There are many places to stay in Yellowstone, as well as restaurants, gas stations and grocery stores. It may be small, but it’s a full-service town. According to TripAdvisor, there are more than 85 Yellowstone hotels, motels, cabins, inns and RV parks in West Yellowstone, Montana.

Among top-reviewed stays in West Yellowstone are:

Beyond hotels, there are a variety of campgrounds and glamping stays in West Yellowstone, including two KOAs. We stayed in a deluxe cabin with incredible views at the Yellowstone Park / West Gate KOA. On-site, look for bike rentals, mini golf, a playground and an indoor pool. There’s even a Koffee Kabin for a morning boost. Plus, a fudge shop.

Yellowstone KOA Cabin

This KOA should not be confused with the Yellowstone Park / Mountainside KOA (we made this mistake during our stay in West Yellowstone, oops). This KOA is on the same road and just a few miles closer to the park’s west entrance. Here you’ll also find a pizzeria. Yum.

If you’re thinking about where to stay in Yellowstone and glamping pops into your head, look to Yellowstone Under Canvas in West Yellowstone, MT. Just 10 minutes from the park’s west entrance, you’ll find luxury canvas tents, organic bath products, a fire pit and s’mores. Order boxed lunches from on-site restaurant, Embers, to take into the park with you.

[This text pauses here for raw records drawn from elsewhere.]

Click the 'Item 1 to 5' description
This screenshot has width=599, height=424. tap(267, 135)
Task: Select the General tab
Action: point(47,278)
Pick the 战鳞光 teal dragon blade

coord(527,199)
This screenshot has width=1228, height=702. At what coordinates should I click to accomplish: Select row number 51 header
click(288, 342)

Things to Do on Your Yellowstone Vacation 

As you can imagine, there are a lot of things to do on a Yellowstone National Park vacation. For starters, here are a few must-do’s to add to your Yellowstone vacation planner:

Let Bubbling Mud Pots Entertain You

Stop to watch bubbling, blooping mud pots throughout Yellowstone, including Fountain Paint Pot and Artists Paint Pots. We loved watching the mud pots bubble. It’s a short loop walk around the mud pots, which can easily be done with small kids in tow.

Watch Old Faithful Erupt 

Old Faithful

This is a must, especially for first-time visitors. Park at the Old Faithful Visitor Education Center and check inside for the day’s predicted eruption times. We arrived just as Old Faithful was starting to erupt and we saw the display again about an hour later. Old Faithful erupts every 35 to 120 minutes.

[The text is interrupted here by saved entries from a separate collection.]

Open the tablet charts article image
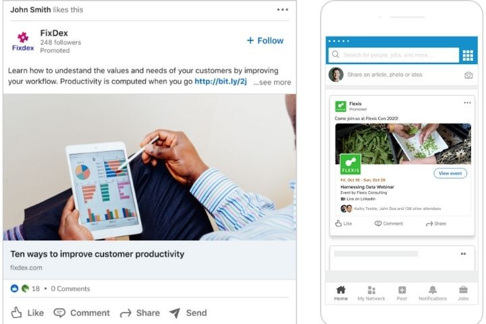This screenshot has width=486, height=324. [149, 167]
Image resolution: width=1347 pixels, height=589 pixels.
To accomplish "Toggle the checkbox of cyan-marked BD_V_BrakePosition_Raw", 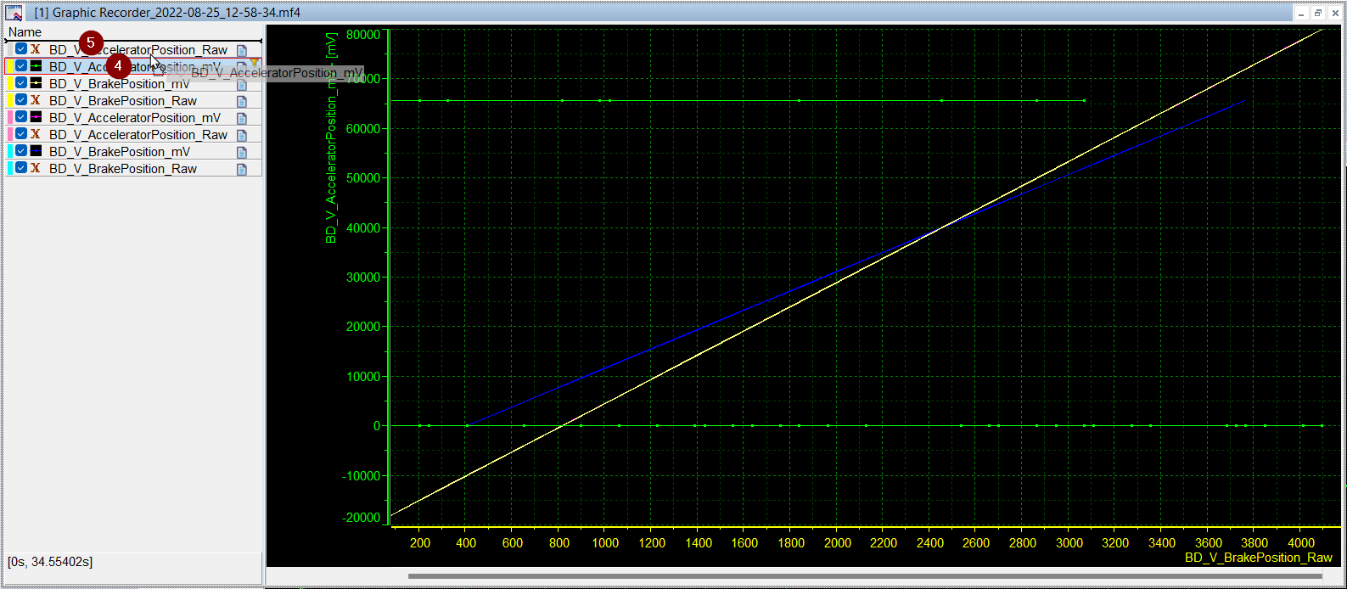I will [x=21, y=169].
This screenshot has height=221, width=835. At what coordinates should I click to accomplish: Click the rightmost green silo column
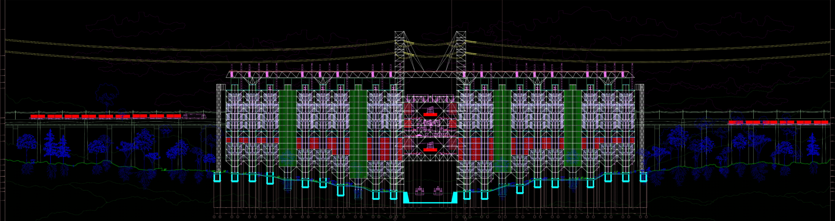pyautogui.click(x=572, y=127)
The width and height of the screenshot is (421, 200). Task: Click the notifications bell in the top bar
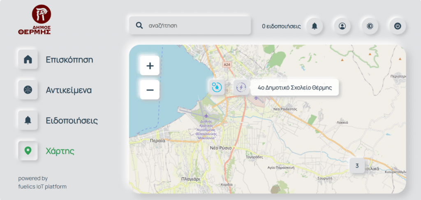pyautogui.click(x=315, y=26)
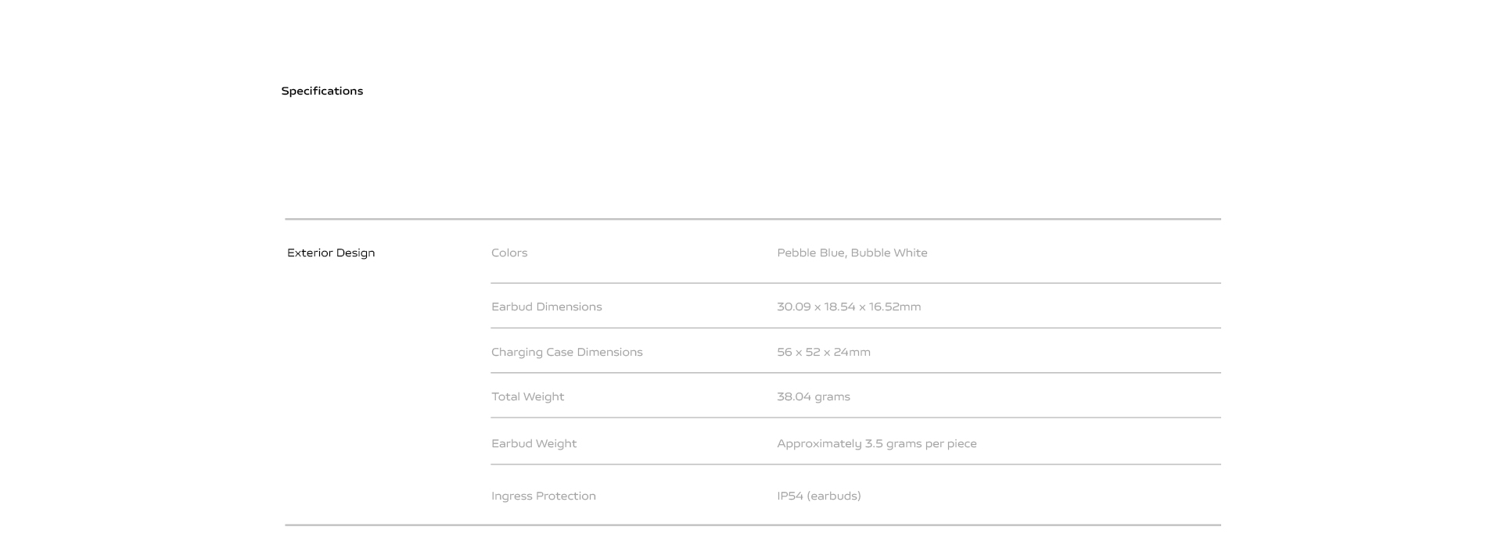Click the divider line between Total Weight and Earbud Weight
1502x534 pixels.
click(856, 418)
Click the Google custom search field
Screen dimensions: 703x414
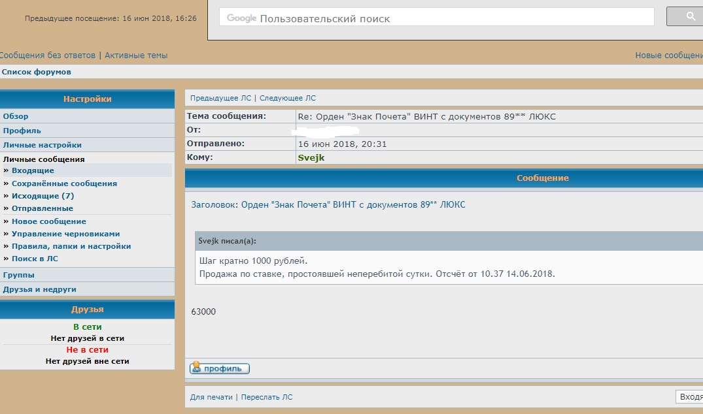pos(436,18)
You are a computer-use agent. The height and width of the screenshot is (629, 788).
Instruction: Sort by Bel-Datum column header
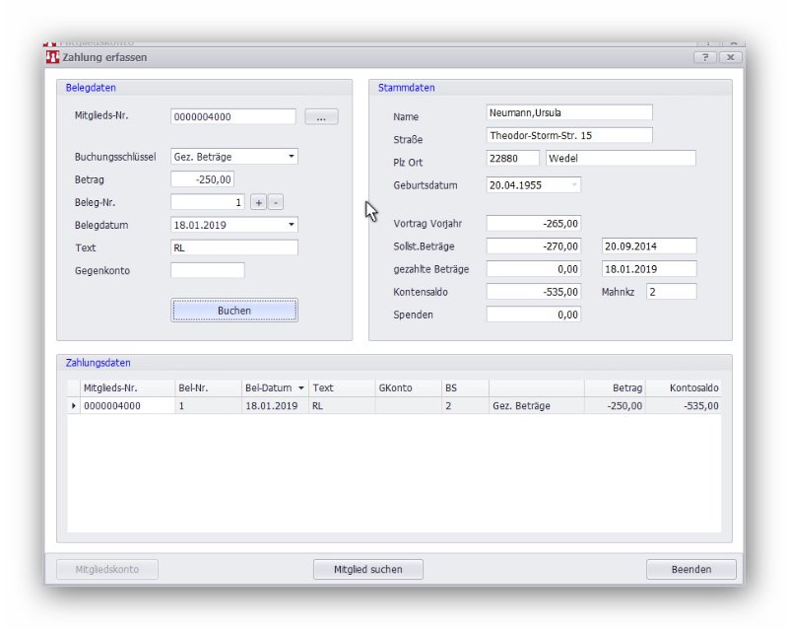pos(274,388)
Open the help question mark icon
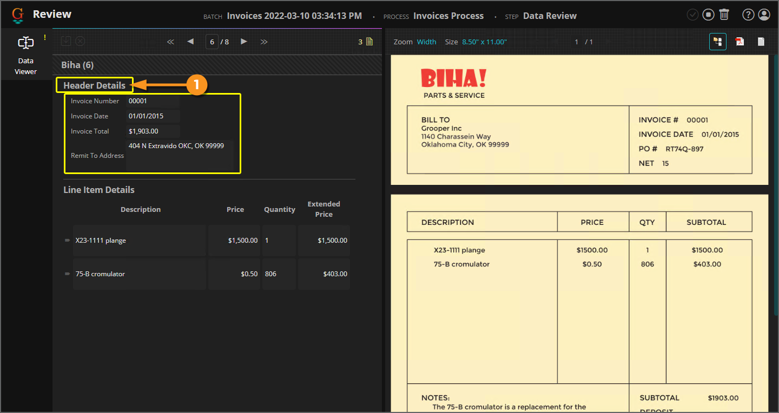The height and width of the screenshot is (413, 779). tap(748, 15)
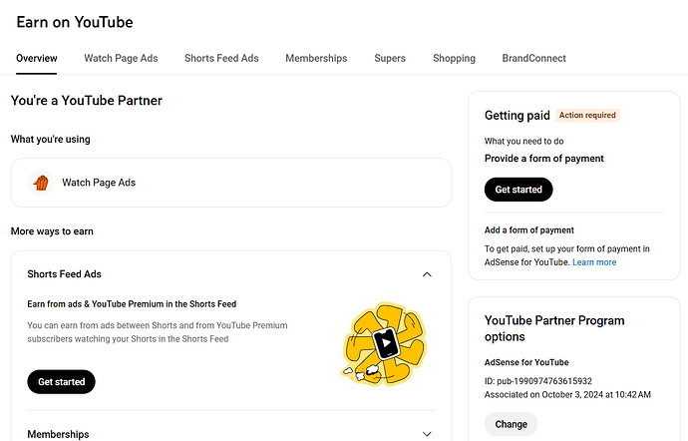Open the Shopping tab
688x441 pixels.
pos(454,59)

Explore Upper Geyser Basin 

From Old Faithful, walk along the one-mile boardwalk through Upper Geyser Basin to check out a variety of hot springs and geysers, including Morning Glory Pool. Take one of the short hiking trails that branch off the boardwalk to explore the geysers from a new vantage point.

Be Awed by the Grand Canyon of the Yellowstone 

While Yellowstone’s Grand Canyon may not be as large as the Grand Canyon in Arizona, it’s still a must-stop. Park near North Rim Drive and take the Brink of Lower Falls trail. It’s short, but very steep. However, it’s worth the walk for the views of the Lower Falls.

Become a Young Scientist 

At the Old Faithful Visitor Education Center, kids can check out a Young Scientist Toolkit, which includes a thermometer, stopwatch and more, to investigate the area around Old Faithful. Also, pick up and complete an activity booklet to earn a Young Scientist patch or key chain (for kids ages five and up).

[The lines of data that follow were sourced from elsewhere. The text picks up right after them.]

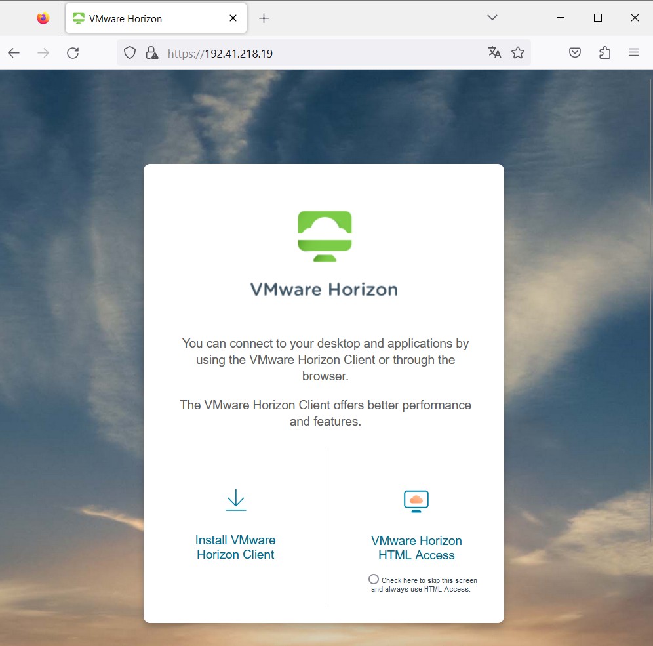
Task: Click Install VMware Horizon Client link
Action: (235, 547)
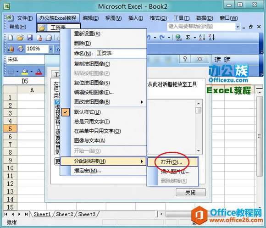Click the red font color icon
This screenshot has height=228, width=266.
click(x=39, y=72)
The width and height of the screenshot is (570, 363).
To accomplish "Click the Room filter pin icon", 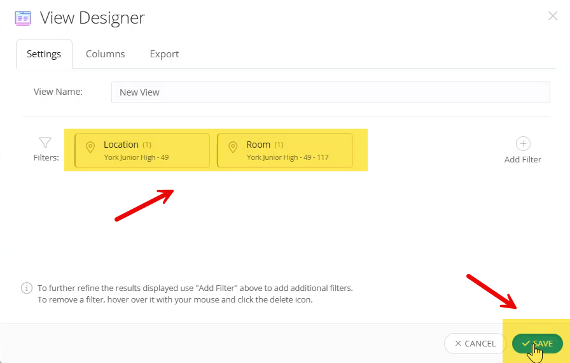I will point(233,147).
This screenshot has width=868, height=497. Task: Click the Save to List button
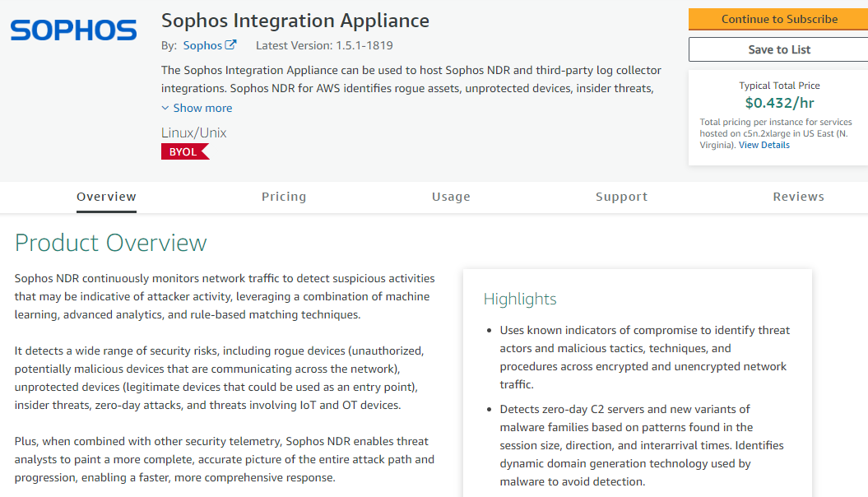(x=778, y=49)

Get to the Park Early for Wildlife Watching 

Yellowstone is well-known for its wildlife, including elk, moose, bison and bald eagles. Arrive at the park early when the animals are most active and bring along binoculars for some prime wildlife viewing. We saw a bison as we were driving into the park (he came within a few feet of our car!).

Stamp Your Passport (Multiple Times) 

First, buy a Passport to Your National Parks. You can buy one online for $8.95 or you can buy one at the park visitors center or bookstore (same price). Then, keep your eyes open for cancellation stamps. There are a handful of stamps, including stamps that can be found at the Old Faithful Visitor Center and the Canyon Visitor Center.

Become a Junior Ranger 

My kids love earning badges and patches at various national parks through the Junior Ranger program. You can pick up an activity booklet at any visitors center inside the park (while booklets are free at most national parks, they’re $3 each at Yellowstone). Complete a certain number of activities depending on your child’s age and receive a pretty nice patch.

I hope these Yellowstone vacation ideas are useful to you as you plan out your own fantastic Yellowstone vacation as a family. I hope you have an amazing experience you won’t soon forget.